» **Your tasks**:
(1) Summarize the abstract on stenting in mice in two sentences.
(2) Translate this sentence from the abstract on stenting in mice into Spanish: "Uninjured vessels and vessels injured by balloon angioplasty alone developed minimal neointimal hyperplasia."

» **Page excerpt**:
Increased in-stent stenosis in ApoE knockout mice: insights from a novel mouse model of balloon angioplasty and stenting.
Ali ZA., Alp NJ., Lupton H., Arnold N., Bannister T., Hu Y., Mussa S., Wheatcroft M., Greaves DR., Gunn J., Channon KM.
OBJECTIVE: We aimed to develop and validate a model of angioplasty and stenting in mice that would allow investigation of the response to stent injury using genetically modified mouse strains. METHODS AND RESULTS: Aortic segments from either C57BL/6 wild-type or atherosclerotic ApoE-KO mice underwent balloon angioplasty alone or balloon angioplasty and stenting with a 1.25x2.5 mm stainless steel stent. Vessels were carotid-interposition grafted into genetically identical littermate recipients and harvested at 1, 7, 14, or 28 days. In wild-type mice, stenting generated an inflammatory vascular injury response between days 1 to 7, leading to the development of neointimal hyperplasia by day 14, which further increased in area by day 28 leading to the development of in-stent stenosis. Uninjured vessels and vessels injured by balloon angioplasty alone developed minimal neointimal hyperplasia. In stented ApoE-KO mice, neointimal area at 28 days was 30% greater compared with wild-type mice. CONCLUSIONS: By reproducing important features of human stenting in atherosclerotic mice, we provide the potential to investigate molecular pathways and evaluate novel therapeutic targets for stent injury and restenosis.

» **Records supplied**:
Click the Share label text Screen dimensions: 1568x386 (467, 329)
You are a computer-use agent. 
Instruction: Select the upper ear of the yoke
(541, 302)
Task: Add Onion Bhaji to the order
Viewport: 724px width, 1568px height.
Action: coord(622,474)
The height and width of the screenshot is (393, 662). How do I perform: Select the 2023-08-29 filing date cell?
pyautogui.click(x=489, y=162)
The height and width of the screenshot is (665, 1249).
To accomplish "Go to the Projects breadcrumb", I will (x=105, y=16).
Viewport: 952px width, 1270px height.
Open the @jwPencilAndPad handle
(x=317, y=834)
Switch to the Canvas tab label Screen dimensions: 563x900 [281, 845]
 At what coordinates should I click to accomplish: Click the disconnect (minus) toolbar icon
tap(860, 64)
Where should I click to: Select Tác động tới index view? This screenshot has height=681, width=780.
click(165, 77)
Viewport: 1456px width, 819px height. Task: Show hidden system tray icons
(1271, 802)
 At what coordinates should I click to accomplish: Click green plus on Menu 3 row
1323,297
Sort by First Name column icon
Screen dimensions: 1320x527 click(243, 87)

» **Set of answers**:
(1) Aortic segments from wild-type or atherosclerotic ApoE-KO mice underwent balloon angioplasty alone or angioplasty with stenting, were grafted into the carotid of genetically identical littermates, and were harvested at 1 to 28 days. In wild-type mice, stenting produced an inflammatory injury response followed by neointimal hyperplasia and in-stent stenosis, while stented ApoE-KO mice showed 30% greater neointimal area at 28 days.

(2) Los vasos no lesionados y los vasos lesionados solo mediante angioplastia con balón desarrollaron una hiperplasia neointimal mínima.